» Task objective: What is needed here is an exact reprint of every record below.
──────── Record extracts ────────
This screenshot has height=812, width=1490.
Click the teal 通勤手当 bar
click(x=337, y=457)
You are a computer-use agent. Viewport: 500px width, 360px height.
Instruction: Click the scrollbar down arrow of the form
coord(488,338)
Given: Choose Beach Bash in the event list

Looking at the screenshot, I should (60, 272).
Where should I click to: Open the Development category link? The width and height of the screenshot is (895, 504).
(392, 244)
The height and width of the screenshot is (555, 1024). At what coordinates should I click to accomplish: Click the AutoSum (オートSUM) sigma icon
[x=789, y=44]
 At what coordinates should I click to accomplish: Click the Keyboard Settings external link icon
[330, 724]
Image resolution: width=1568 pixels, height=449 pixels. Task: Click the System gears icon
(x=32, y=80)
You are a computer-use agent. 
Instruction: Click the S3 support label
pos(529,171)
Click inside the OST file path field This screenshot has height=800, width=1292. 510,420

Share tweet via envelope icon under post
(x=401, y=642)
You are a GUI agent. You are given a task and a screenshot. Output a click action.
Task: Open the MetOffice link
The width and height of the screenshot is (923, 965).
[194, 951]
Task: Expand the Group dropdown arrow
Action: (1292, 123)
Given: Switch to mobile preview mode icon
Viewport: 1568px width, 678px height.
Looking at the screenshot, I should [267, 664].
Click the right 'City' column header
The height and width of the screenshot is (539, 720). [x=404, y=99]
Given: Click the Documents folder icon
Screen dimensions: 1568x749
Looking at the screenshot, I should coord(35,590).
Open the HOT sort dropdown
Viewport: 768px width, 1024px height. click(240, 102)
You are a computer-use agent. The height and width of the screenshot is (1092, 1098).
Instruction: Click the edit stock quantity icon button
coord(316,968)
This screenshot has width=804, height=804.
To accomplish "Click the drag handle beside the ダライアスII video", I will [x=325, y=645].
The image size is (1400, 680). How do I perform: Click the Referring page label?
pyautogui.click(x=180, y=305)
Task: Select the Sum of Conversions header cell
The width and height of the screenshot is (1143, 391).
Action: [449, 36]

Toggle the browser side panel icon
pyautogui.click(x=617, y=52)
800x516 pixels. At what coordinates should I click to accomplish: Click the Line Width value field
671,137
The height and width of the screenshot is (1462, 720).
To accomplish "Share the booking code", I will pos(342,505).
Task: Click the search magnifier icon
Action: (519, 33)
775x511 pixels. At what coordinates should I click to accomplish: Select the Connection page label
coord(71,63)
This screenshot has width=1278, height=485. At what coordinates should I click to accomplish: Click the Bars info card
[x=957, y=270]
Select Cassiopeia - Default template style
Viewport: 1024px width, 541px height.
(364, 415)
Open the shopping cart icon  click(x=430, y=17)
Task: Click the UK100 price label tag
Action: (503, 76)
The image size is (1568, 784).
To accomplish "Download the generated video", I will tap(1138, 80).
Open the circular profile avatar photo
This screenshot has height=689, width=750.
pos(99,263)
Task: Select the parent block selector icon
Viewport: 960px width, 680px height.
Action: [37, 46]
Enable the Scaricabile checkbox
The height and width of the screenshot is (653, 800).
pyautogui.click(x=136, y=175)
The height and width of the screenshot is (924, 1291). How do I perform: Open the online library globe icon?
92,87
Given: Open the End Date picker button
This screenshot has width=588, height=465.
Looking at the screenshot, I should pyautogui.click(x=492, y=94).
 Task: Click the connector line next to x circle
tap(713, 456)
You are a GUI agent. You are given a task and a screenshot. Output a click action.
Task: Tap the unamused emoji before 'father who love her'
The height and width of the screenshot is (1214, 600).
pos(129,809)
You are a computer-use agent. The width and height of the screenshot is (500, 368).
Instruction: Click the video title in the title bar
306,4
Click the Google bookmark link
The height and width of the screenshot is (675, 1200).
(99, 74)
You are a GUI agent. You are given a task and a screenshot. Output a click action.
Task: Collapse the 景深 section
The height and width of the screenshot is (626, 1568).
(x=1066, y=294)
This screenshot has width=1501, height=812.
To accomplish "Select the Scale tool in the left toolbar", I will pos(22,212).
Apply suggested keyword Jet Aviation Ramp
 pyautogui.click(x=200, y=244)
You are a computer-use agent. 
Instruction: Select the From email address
────────
» Answer to the problem:
This screenshot has height=812, width=1490.
Click the teal 通勤手当 bar
click(x=337, y=457)
You are a computer-use agent. Viewport: 500px width, 360px height.
Instruction: Click the scrollbar down arrow of the form
coord(488,338)
Given: Choose Beach Bash in the event list

Looking at the screenshot, I should (60, 272).
Where should I click to: Open the Development category link? The width and height of the screenshot is (895, 504).
(392, 244)
The height and width of the screenshot is (555, 1024). At what coordinates should I click to accomplish: Click the AutoSum (オートSUM) sigma icon
[x=789, y=44]
 At what coordinates should I click to accomplish: Click the Keyboard Settings external link icon
[330, 724]
Image resolution: width=1568 pixels, height=449 pixels. Task: Click the System gears icon
(x=32, y=80)
You are a computer-use agent. 
Instruction: Click the S3 support label
pos(529,171)
Click inside the OST file path field This screenshot has height=800, width=1292. 510,420

Share tweet via envelope icon under post
(x=401, y=642)
You are a GUI agent. You are given a task and a screenshot. Output a click action.
Task: Open the MetOffice link
The width and height of the screenshot is (923, 965).
[194, 951]
Task: Expand the Group dropdown arrow
Action: (1292, 123)
Given: Switch to mobile preview mode icon
Viewport: 1568px width, 678px height.
Looking at the screenshot, I should [267, 664].
Click the right 'City' column header
The height and width of the screenshot is (539, 720). [x=404, y=99]
Given: Click the Documents folder icon
Screen dimensions: 1568x749
Looking at the screenshot, I should coord(35,590).
Open the HOT sort dropdown
Viewport: 768px width, 1024px height. click(240, 102)
You are a computer-use agent. The height and width of the screenshot is (1092, 1098).
Instruction: Click the edit stock quantity icon button
coord(316,968)
This screenshot has width=804, height=804.
To accomplish "Click the drag handle beside the ダライアスII video", I will [x=325, y=645].
The image size is (1400, 680). How do I perform: Click the Referring page label?
pyautogui.click(x=180, y=305)
Task: Select the Sum of Conversions header cell
The width and height of the screenshot is (1143, 391).
Action: [449, 36]

Toggle the browser side panel icon
pyautogui.click(x=617, y=52)
800x516 pixels. At what coordinates should I click to accomplish: Click the Line Width value field
671,137
The height and width of the screenshot is (1462, 720).
To accomplish "Share the booking code", I will pos(342,505).
Task: Click the search magnifier icon
Action: (519, 33)
775x511 pixels. At what coordinates should I click to accomplish: Select the Connection page label
coord(71,63)
This screenshot has width=1278, height=485. At what coordinates should I click to accomplish: Click the Bars info card
[x=957, y=270]
Select Cassiopeia - Default template style
Viewport: 1024px width, 541px height.
(364, 415)
Open the shopping cart icon  click(x=430, y=17)
Task: Click the UK100 price label tag
Action: (503, 76)
The image size is (1568, 784).
To accomplish "Download the generated video", I will tap(1138, 80).
Open the circular profile avatar photo
This screenshot has height=689, width=750.
pos(99,263)
Task: Select the parent block selector icon
Viewport: 960px width, 680px height.
Action: [37, 46]
Enable the Scaricabile checkbox
The height and width of the screenshot is (653, 800).
pyautogui.click(x=136, y=175)
The height and width of the screenshot is (924, 1291). How do I perform: Open the online library globe icon?
92,87
Given: Open the End Date picker button
This screenshot has width=588, height=465.
Looking at the screenshot, I should pyautogui.click(x=492, y=94).
 Task: Click the connector line next to x circle
tap(713, 456)
You are a GUI agent. You are given a task and a screenshot. Output a click action.
Task: Tap the unamused emoji before 'father who love her'
The height and width of the screenshot is (1214, 600).
pos(129,809)
You are a computer-use agent. The width and height of the screenshot is (500, 368).
Instruction: Click the video title in the title bar
306,4
Click the Google bookmark link
The height and width of the screenshot is (675, 1200).
(99, 74)
You are a GUI agent. You are given a task and a screenshot. Output a click action.
Task: Collapse the 景深 section
The height and width of the screenshot is (626, 1568).
(x=1066, y=294)
This screenshot has width=1501, height=812.
To accomplish "Select the Scale tool in the left toolbar", I will pos(22,212).
Apply suggested keyword Jet Aviation Ramp
 pyautogui.click(x=200, y=244)
You are a computer-use agent. 
Instruction: Select the From email address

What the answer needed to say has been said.